- 1 Contact Information
- 2 Why is it you are interested in machine translation?
- 3 Why is it that you are interested in Apertium?
- 4 Which of the published tasks are you interested in? What do you plan to do?
- 5 Why Google and Apertium should sponsor it?
- 6 How and who will benefit from this project?
- 7 Workplan
- 8 Skills
- 9 Coding Challenge
- 10 Non-Summer-of-Code plans for the Summer
Name: Alexandra Kellner
Why is it you are interested in machine translation?
I have been working with topics related to linguistics and translation since I began my studies at the University of Toronto in 2004, majoring in Finnish studies and French-to-English translation. After graduating from the University of Toronto in 2008, I began working towards my master’s degree at the University of Helsinki, where I majored in Finnish language and culture but also focused on other Finno-Ugric languages, particularly North Saami, Udmurt and Komi-Zyrian.

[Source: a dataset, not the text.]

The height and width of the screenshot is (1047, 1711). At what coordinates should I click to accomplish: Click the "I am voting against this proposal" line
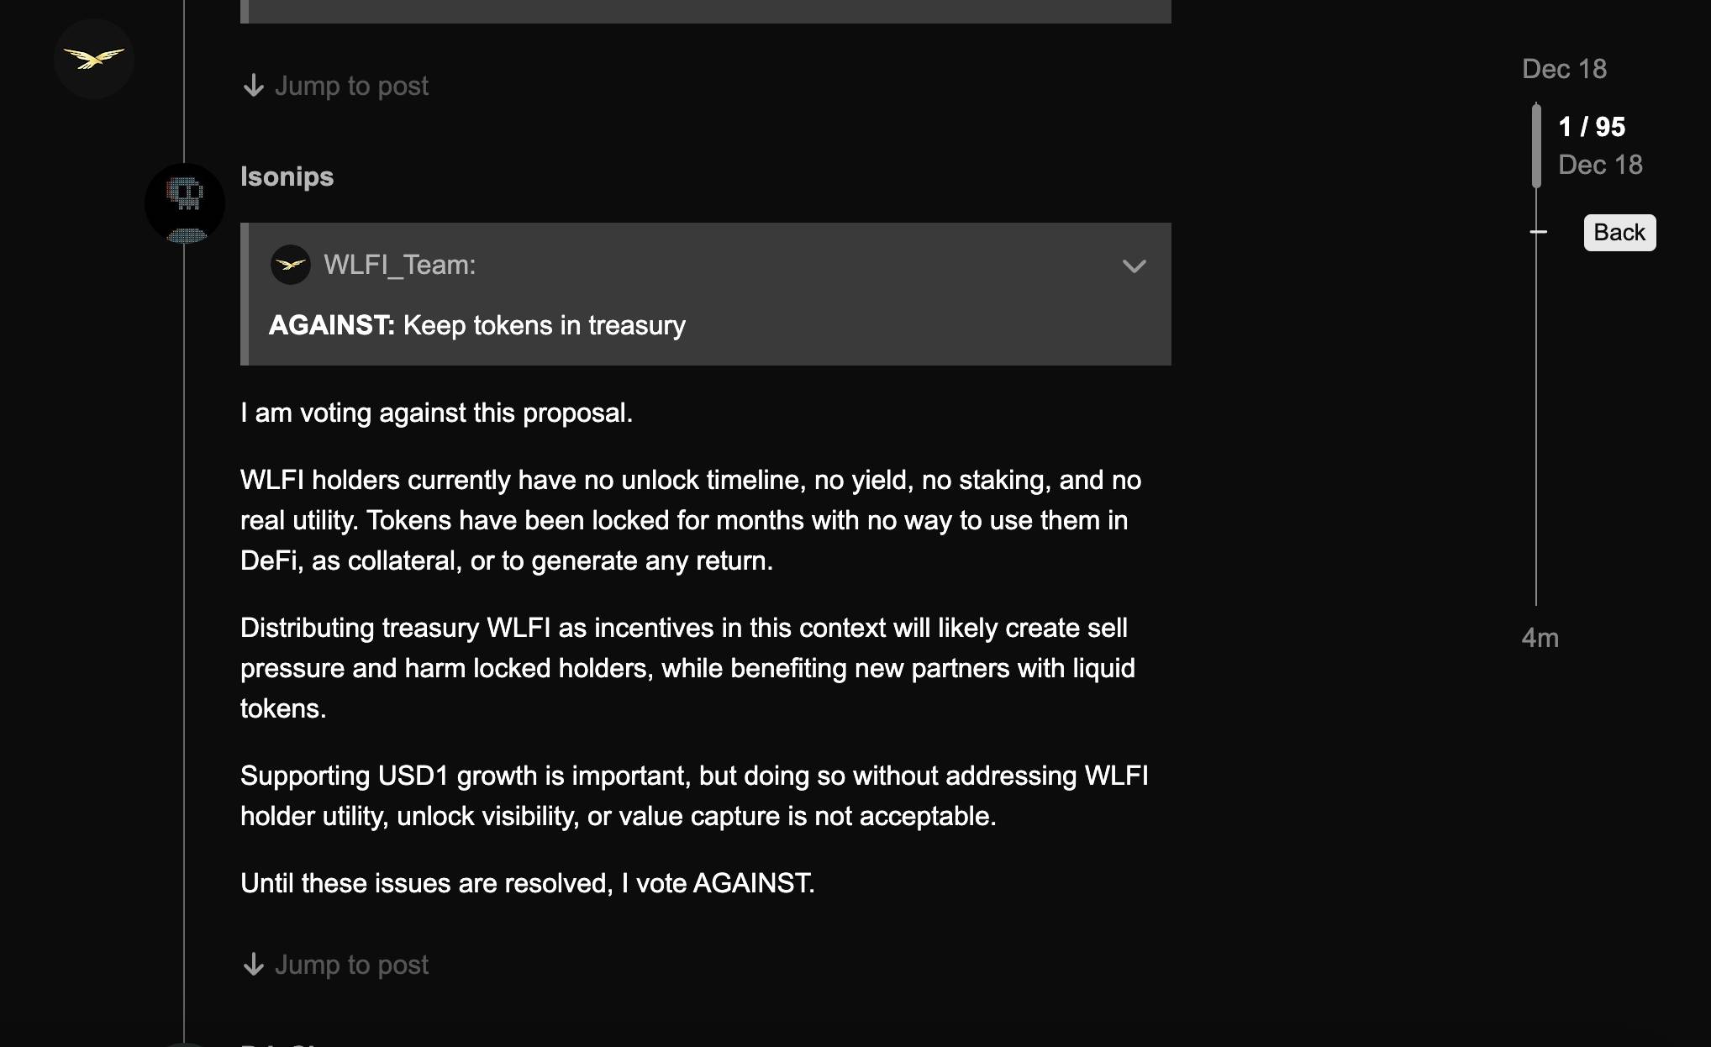tap(436, 413)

I have been working as a translator of Finnish into English since 2009, and have studied the constructions of English-speaking learners of Finnish as the topic of my master’s thesis. The topics of computer-assisted and machine translation have come up in both my research and other work, but mostly in relation to larger languages like English, French and Finnish. When studying and working with Finno-Ugric minority languages (and other smaller languages), I have often wanted to use similar translation tools and resources as those I use for my work with English and Finnish, but the resources available are usually quite limited.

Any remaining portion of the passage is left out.